The third timescale we observed was an exponential decay in the Pearson's correlation coefficients over the first few seconds for both the saturated internal source and the on-sky data. Milli et al. (2016) also observed this behavior, but in our case it occurred much more quickly. We fitted the points between 0.01 and 5 seconds with Equation (6) and found best-fitting parameters of τ = 0.40 s for the on-sky data and τ = 2.3 s for the saturated internal source. Our measured values for Λ and ρ₀ are provided on the plots, but these have fewer physical implications because they are influenced by the flux level on the detector, as demonstrated by Figure 7. In contrast, Milli et al. (2016) found exponential decay terms of τ = 3.5 s and τ = 6.3 s for their on-sky and internal light source data, respectively, when fitted to timescales between 1 and 30 seconds.¹¹ We observed a much more rapid decay than them, but the exponential decay behavior was present in both observations. Milli et al. (2016) were unable to explain the cause of this effect.

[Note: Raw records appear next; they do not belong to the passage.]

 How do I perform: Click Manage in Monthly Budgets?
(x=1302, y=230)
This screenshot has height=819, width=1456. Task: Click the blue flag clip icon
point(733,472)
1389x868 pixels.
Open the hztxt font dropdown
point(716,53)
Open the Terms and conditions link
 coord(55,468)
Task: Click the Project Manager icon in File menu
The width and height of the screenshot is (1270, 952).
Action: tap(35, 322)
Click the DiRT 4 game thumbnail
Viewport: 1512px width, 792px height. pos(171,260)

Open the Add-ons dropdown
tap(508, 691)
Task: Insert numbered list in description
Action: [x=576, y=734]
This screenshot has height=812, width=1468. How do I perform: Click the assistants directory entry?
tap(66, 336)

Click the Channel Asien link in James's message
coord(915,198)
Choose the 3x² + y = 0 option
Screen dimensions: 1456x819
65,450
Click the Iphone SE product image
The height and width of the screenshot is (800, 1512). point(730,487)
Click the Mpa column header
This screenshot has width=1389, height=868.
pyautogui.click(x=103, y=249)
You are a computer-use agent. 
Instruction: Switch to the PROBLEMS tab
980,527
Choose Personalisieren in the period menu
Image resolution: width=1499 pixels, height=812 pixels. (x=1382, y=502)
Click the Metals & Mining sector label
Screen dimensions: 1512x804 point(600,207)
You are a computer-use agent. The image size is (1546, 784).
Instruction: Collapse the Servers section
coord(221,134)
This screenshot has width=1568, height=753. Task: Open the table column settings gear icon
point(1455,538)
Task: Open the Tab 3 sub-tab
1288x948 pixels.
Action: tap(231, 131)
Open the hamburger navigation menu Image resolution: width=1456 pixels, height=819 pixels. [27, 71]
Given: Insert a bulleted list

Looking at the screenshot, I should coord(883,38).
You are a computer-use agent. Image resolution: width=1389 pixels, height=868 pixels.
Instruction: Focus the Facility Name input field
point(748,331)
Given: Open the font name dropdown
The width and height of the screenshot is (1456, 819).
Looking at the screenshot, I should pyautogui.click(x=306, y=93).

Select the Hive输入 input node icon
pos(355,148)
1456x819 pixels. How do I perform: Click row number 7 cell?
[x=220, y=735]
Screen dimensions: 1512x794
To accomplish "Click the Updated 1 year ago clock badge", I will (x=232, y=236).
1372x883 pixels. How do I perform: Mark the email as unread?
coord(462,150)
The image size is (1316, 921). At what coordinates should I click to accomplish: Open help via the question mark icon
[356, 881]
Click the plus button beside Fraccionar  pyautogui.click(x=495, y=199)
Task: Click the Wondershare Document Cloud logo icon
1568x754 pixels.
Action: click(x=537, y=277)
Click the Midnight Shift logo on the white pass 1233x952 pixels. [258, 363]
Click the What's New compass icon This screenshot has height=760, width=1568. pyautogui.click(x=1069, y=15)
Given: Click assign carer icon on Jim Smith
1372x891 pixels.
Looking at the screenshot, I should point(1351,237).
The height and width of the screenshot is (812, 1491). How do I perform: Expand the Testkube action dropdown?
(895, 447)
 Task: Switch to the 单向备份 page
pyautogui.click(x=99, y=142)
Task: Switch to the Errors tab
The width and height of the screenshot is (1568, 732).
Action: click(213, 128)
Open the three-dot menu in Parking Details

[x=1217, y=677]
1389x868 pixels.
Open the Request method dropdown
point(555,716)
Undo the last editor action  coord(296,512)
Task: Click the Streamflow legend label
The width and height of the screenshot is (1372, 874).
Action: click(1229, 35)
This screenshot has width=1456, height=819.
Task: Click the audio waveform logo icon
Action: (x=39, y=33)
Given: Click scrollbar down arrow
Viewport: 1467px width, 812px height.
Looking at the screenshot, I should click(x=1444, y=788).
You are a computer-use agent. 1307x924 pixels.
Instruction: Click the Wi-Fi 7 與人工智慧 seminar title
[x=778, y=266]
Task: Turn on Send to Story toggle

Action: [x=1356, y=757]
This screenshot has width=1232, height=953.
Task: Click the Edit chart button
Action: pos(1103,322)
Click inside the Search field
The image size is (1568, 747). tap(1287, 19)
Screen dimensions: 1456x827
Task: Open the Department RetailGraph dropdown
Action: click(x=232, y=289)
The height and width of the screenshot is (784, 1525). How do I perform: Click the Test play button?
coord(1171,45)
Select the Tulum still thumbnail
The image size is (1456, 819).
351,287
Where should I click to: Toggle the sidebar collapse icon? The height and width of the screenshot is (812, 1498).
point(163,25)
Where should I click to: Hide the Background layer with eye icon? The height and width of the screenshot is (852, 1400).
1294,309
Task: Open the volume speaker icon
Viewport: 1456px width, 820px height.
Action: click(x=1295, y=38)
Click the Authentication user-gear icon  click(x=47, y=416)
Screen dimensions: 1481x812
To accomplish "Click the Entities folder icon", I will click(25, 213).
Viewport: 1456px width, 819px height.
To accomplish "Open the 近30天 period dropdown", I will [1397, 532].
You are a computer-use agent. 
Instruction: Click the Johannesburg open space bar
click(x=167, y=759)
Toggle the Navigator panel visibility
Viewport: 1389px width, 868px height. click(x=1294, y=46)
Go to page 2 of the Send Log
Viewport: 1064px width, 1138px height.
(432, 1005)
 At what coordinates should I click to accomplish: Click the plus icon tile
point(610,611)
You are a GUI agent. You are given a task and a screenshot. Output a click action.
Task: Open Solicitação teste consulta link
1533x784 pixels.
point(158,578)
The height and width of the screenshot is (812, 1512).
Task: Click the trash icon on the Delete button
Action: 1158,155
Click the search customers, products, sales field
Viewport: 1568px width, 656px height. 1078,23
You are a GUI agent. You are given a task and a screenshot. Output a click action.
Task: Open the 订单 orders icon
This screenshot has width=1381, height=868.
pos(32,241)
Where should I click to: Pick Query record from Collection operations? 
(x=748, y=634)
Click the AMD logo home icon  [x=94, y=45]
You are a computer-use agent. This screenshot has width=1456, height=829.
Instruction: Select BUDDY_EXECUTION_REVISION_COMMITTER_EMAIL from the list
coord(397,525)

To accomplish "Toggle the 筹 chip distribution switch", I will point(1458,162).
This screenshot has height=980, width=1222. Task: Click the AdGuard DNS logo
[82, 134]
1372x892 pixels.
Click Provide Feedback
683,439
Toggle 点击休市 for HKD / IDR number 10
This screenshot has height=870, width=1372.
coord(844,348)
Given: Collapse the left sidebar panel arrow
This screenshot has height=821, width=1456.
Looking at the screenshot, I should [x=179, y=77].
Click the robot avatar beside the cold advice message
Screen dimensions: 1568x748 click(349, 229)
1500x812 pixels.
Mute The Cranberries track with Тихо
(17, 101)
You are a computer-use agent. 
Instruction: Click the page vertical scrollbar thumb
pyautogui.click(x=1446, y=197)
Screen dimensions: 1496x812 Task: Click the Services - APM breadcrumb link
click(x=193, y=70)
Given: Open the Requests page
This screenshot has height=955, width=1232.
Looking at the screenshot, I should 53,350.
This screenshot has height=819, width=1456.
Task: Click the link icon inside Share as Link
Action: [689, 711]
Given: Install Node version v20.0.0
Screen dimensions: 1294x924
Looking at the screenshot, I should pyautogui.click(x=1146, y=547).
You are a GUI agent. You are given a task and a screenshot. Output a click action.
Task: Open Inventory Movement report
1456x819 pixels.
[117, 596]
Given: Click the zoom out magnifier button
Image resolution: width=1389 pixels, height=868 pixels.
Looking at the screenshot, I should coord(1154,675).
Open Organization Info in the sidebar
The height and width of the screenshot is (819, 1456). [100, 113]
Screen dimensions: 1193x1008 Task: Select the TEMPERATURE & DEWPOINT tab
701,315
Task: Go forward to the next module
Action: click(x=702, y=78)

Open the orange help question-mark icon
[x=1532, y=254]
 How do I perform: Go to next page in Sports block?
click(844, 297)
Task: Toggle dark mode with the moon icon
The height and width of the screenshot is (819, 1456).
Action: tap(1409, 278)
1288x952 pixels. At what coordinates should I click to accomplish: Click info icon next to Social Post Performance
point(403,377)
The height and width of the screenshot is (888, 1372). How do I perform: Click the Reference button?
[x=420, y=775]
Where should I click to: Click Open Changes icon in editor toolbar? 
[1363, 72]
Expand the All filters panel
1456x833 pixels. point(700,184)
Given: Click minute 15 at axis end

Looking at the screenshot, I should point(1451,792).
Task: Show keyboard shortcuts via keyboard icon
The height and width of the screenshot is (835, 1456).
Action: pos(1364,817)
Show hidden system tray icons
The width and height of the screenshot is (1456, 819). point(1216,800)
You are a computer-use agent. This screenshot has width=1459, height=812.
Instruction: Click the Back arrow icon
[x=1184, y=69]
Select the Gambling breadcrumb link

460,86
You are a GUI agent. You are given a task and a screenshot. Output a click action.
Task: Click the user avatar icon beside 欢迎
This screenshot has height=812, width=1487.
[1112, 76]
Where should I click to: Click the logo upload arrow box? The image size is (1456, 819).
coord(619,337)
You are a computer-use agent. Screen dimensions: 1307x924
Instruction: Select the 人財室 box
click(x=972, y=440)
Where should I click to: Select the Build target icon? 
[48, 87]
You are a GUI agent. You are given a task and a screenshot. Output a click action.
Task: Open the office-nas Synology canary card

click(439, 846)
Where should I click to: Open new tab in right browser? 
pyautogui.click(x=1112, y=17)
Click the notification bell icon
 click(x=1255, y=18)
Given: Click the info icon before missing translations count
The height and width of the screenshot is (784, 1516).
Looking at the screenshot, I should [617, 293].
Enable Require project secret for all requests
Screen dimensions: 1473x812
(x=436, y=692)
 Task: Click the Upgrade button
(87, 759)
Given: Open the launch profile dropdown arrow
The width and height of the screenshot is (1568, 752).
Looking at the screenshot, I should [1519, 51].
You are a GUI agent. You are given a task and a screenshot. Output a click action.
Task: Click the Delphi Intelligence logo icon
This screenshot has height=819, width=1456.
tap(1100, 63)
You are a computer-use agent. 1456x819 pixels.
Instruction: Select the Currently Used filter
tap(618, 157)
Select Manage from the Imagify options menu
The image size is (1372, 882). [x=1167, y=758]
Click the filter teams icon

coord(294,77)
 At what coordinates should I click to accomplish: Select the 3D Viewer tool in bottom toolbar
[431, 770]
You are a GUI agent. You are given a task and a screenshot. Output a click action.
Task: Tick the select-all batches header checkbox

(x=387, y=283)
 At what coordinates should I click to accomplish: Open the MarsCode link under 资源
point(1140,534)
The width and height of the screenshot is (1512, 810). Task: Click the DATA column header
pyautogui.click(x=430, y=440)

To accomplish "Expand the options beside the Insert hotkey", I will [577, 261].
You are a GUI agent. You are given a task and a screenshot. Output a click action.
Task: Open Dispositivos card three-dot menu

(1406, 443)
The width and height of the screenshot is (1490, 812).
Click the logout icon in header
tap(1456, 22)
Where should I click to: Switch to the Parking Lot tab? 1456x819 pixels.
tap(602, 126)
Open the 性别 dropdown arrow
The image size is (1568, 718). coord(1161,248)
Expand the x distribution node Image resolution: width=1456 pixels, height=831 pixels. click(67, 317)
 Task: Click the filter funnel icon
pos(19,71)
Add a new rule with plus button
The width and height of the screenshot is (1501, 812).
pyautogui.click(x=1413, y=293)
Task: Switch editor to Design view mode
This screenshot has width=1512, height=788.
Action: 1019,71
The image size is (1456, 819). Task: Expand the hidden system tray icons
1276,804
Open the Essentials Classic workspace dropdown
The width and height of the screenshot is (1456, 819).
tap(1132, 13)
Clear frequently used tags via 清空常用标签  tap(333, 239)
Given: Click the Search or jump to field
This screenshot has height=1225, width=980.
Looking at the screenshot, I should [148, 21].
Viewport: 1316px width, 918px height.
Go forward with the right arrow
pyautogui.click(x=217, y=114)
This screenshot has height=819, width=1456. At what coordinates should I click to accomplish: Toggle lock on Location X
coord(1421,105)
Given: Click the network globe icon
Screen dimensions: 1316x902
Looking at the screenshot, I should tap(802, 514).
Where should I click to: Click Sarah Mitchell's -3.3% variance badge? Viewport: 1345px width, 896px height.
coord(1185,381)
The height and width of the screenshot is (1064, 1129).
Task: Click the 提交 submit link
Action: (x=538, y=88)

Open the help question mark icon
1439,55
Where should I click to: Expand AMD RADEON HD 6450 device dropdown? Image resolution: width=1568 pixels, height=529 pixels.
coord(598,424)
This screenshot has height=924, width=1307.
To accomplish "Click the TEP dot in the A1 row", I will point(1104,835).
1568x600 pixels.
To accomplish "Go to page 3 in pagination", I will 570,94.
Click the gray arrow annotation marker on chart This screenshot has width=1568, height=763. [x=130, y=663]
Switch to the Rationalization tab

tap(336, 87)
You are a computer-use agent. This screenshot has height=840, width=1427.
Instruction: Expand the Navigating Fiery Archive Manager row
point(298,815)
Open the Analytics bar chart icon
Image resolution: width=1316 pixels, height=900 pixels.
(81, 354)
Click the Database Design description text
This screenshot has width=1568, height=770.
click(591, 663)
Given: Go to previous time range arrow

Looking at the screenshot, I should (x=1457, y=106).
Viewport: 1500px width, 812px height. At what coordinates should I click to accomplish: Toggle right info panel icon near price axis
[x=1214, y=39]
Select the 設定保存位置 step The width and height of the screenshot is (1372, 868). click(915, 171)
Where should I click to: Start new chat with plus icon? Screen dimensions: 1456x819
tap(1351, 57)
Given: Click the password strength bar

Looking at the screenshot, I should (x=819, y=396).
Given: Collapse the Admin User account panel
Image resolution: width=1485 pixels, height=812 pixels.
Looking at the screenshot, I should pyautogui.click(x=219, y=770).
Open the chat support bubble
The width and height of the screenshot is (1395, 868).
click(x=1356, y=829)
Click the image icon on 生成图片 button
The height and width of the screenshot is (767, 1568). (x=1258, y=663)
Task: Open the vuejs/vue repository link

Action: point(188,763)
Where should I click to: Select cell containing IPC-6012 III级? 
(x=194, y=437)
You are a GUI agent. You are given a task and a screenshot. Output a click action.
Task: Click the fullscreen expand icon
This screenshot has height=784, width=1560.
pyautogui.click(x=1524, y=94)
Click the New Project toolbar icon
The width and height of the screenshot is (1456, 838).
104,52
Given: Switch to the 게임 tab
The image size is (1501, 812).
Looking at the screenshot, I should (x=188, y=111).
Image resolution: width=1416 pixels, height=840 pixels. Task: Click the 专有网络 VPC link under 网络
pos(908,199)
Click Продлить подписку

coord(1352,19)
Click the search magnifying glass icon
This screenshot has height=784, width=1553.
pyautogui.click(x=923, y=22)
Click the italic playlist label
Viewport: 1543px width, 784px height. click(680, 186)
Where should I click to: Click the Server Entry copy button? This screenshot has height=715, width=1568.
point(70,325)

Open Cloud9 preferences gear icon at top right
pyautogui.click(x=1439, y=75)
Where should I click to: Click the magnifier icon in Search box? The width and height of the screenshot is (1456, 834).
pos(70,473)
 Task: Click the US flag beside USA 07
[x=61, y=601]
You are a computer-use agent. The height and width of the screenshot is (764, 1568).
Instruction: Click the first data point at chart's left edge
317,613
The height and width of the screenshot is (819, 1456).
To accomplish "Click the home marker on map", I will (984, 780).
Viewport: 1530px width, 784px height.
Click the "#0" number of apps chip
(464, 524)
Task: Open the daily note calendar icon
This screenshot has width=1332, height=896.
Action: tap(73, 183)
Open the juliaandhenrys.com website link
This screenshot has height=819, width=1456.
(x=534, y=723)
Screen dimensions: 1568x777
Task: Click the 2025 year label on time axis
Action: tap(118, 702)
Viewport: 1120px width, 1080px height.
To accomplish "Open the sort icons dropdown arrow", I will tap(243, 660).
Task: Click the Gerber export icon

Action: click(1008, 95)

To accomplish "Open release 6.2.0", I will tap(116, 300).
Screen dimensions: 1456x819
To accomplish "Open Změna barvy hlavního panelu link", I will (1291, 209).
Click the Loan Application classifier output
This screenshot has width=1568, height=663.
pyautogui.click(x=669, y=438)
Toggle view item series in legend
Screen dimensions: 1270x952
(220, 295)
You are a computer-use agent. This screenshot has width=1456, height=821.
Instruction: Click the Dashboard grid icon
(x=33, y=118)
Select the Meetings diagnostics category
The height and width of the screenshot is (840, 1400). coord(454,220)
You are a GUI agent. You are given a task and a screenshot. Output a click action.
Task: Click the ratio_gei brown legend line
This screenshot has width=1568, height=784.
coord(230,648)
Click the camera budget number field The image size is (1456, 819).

Whereas the analysis presented in Section 3.2 had applications to real-time speckle nulling, the results presented here are primarily applicable to speckle reduction during postprocessing. If the exposure times of individual images in an observing sequence are shorter than the timescales on which speckles evolve, then postprocessing techniques such as KLIP (Soummer et al. 2012) and LOCI (Lafrenière et al. 2007) will be better able to subtract the speckles. For this reason, it is advantageous to use short exposures while conducting observations for which the speckle halo is relevant (this must be balanced against the read noise of the detector, emphasizing the need for low-noise detectors such as SAPHIRA or electron-multiplying CCDs). Although it is preferable to have the speckles as dim as possible, as these have minimal photon noise, it is also ideal for the speckles that still exist to evolve as slowly as possible, because this enables them to be mitigated during data reduction. This emphasizes the need to have the instrument maximally mechanically and thermally stable. Indeed, SPHERE has more thorough environmental/thermal stabilization than SCExAO, which likely explains why the speckle decorrelations measured in this section occur more rapidly than those of Milli et al. (2016).